La Commission européenne a ouvert une enquête approfondie afin d'examiner si l'aide d'État accordée par l'Italie au producteur sidérurgique Ilva était conforme aux règles de l'UE relatives aux aides d'État.

La Commission examinera en particulier si les mesures facilitant l'accès d'Ilva à un financement en vue de la modernisation de son aciérie de Tarante confèrent à l'entreprise un avantage indu dont ne bénéficient pas ses concurrents. Compte tenu de la nécessité impérieuse de décontaminer l'installation d'Ilva à Tarante, la décision de la Commission prévoit également des mécanismes qui permettent à l'Italie de procéder immédiatement à des mesures de dépollution. L'ouverture d'une enquête approfondie permet aux tiers intéressés de présenter leurs observations sur les mesures soumises à examen. Elle ne préjuge en rien de l'issue de la procédure.

Compte tenu des problèmes de surcapacité que connaît le secteur sidérurgique de l'Union, les règles de l'UE en matière d'aides d'État autorisent uniquement les mesures de nature à promouvoir la compétitivité et l'efficience de la sidérurgie à long terme, et non le soutien aux producteurs en proie à des difficultés financières. Ces règles ont été appliquées de façon systématique dans plusieurs pays de l'UE.

M Margrethe Vestager, commissaire chargée de la politique de la concurrence, a déclaré à ce sujet: «Les sidérurgistes de l'UE doivent faire face à un problème de surcapacité au niveau mondial et à des importations massives. Pour résoudre ce problème, il faut améliorer la compétitivité à long terme du secteur au niveau mondial. C'est pourquoi les règles de l'UE en matière d'aides d'État permettent, par exemple, aux États membres de soutenir les activités de recherche ou d'alléger les coûts énergétiques des entreprises sidérurgiques; la Commission, quant à elle, remédie aux distorsions des échanges internationaux au moyen de mesures antidumping ou compensatoires. C'est aussi la raison pour laquelle les pays de l'UE et la Commission ont mis en place des garde-fous stricts pour empêcher l'octroi d'aides d'État au sauvetage et à la restructuration aux entreprises sidérurgiques en difficulté. Cela permet de prévenir les courses aux subventions préjudiciables entre les pays de l'UE et d'éviter que des aides d'État incontrôlées accordées dans un seul pays de l'UE puissent indûment mettre en péril des milliers d'emplois dans toute l'Union.
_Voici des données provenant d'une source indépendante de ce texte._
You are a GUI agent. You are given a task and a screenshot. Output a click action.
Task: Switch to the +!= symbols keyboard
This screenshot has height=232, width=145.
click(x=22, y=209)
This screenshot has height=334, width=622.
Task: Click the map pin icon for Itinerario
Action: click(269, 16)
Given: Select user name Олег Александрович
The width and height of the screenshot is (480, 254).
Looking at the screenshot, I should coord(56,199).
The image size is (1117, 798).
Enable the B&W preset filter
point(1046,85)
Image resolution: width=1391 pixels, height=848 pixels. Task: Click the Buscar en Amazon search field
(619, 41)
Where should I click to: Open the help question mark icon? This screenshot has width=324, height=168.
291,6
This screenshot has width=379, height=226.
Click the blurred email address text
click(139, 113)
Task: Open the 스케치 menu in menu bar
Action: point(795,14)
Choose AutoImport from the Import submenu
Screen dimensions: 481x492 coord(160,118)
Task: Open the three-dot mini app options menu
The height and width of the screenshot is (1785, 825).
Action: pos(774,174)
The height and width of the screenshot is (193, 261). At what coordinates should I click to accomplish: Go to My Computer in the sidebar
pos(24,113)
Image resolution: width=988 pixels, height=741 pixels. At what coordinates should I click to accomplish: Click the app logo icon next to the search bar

Dans le cas d'Ilva, la Commission cherchera à présent à déterminer si les mesures de soutien accordées par l'Italie sont conformes aux règles de l'UE relatives aux aides d'État. Nous nous emploierons, conjointement avec l'Italie, à trouver une solution à nos préoccupations actuelles. La meilleure garantie pour assurer un avenir durable à la production sidérurgique dans la région de Tarente est la vente des actifs d'Ilva à un acquéreur qui les mette à niveau pour leur permettre de respecter les normes environnementales et qui les exploite à des fins productives. La décision d'aujourd'hui indique également clairement à l'Italie qu'elle peut soutenir la résolution des graves problèmes de pollution observés sur le site de Tarente, pour autant que les fonds soient ensuite récupérés auprès du pollueur.»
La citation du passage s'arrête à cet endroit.